■ Text extract:
/---
After you leave Bryce, take highway 12 to highway 24 to Capitol Reef as @Badback mentioned. The drive between Escalante and Boulder is amazing!


----------



## JWardell

Michael Russo said:


> Would that be on the way or is it a detour up from Zion? Thx for the tip!!


Escalante area is North, in the opposite direction from Bryce to Zion. We did the opposite drive as you in December; Zion to Bryce and then down to Page. It's why we also missed the Escalante area. We needed much more time!

If you are driving in this area at night BE VERY AWARE OF DEER. Heading back from Bryce to Zion at night was one of the scariest drives I've ever taken. Deer all over the roads for miles. And if you keep passing dozens of hopper trucks, those are full of our infamous US "clean" coal, heading down the road to Page to constantly fill the largest single CO2 producer Navaho Power Plant in Page.


----------



## Michael Russo

KennethK said:


> It is just further on down highway 12 from Bryce ( east). If you have the time to go there.





Badback said:


> If you have time, go see Capitol Reef, it is magnificent.


Thanks, guys, I'll check the map and the extra miles...
This is already a VERY long trip, mile wise (3400 to-date from Michigan on 7/11!) and we still need to drive to Fresno tomorrow, roam around the Bay Area then drive back to Atlanta...


----------



## ModFather

I am reflecting on how this guy and his family are traveling through some of the most beautiful country in the world, yet tonight he is going to be frantic looking for a questionable WIFI connection to access information about one of the most important revelations of this young century. I would never pass up an opportunity to travel through this country, but tonight I will be glued to my laptop and Nikola Tesla himself couldn't drag me away! I do know that he will be in Fremont early next week, where he will prowl the parking lot and undoubtedly find a few Model 3s to photograph, touch, and admire - so it is not all bad!

Drive safe and enjoy @Michael Russo and family, rest assured we will discuss the reveal to death here on our end!


----------



## Michael Russo

Don't mean to change the subject of the evening, yet gotta wish you all good night and sweet Model 3 dreams... 
Got to drive 550 miles to Fresno today after finding my 









@ Bryce Canyon today... 




























True Hoodoo power!!


----------



## JWardell

Bryce is so amazing...did you have the time to hike down into the canyon?


----------



## MelindaV

are you headed east on I-70 (or did I read that wrong and you are going TO Fresno?)? if so, an awesome drive (ok - maybe it would be a bit scary in a motorhome) is thru Colorado National Monument, just west of Grand Junction, Colorado. 
I happened upon it when I had a few hours to kill before going to the airport during a work trip a number of years ago and am still in awe of it.
\---
■ Extracted records:
/---
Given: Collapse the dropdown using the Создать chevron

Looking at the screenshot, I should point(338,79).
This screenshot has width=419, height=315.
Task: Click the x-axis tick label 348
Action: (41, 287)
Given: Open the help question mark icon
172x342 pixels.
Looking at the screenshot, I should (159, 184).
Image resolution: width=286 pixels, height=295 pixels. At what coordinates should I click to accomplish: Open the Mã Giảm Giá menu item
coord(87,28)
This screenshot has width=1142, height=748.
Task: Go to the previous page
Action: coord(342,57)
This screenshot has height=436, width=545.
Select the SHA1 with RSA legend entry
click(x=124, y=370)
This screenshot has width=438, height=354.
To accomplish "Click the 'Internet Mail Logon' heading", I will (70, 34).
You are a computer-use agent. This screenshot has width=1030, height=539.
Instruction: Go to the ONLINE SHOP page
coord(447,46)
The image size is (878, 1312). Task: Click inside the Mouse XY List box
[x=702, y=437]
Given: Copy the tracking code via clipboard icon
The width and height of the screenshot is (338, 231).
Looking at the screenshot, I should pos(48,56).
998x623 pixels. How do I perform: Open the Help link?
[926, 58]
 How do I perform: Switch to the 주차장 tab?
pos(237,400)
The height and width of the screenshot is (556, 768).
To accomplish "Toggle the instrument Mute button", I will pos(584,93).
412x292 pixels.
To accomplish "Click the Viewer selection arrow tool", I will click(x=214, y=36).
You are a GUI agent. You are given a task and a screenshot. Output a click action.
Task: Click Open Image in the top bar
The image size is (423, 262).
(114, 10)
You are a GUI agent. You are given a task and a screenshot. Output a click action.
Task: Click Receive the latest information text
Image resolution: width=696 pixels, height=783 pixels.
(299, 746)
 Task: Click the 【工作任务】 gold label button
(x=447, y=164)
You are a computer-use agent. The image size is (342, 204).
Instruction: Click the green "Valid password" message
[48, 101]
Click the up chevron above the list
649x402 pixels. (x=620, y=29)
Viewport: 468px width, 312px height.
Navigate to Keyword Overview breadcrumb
\---
■ Goal 1:
List every road number mentioned in the road-trip thread.
■ Goal 2:
Reproduce the road-trip thread's passage that begins at the words "are you headed" and ends after "in awe of it.".
Nothing in the records is needed here.

■ Expected answer 1:
highway 12, highway 24, I-70

■ Expected answer 2:
are you headed east on I-70 (or did I read that wrong and you are going TO Fresno?)? if so, an awesome drive (ok - maybe it would be a bit scary in a motorhome) is thru Colorado National Monument, just west of Grand Junction, Colorado. 
I happened upon it when I had a few hours to kill before going to the airport during a work trip a number of years ago and am still in awe of it.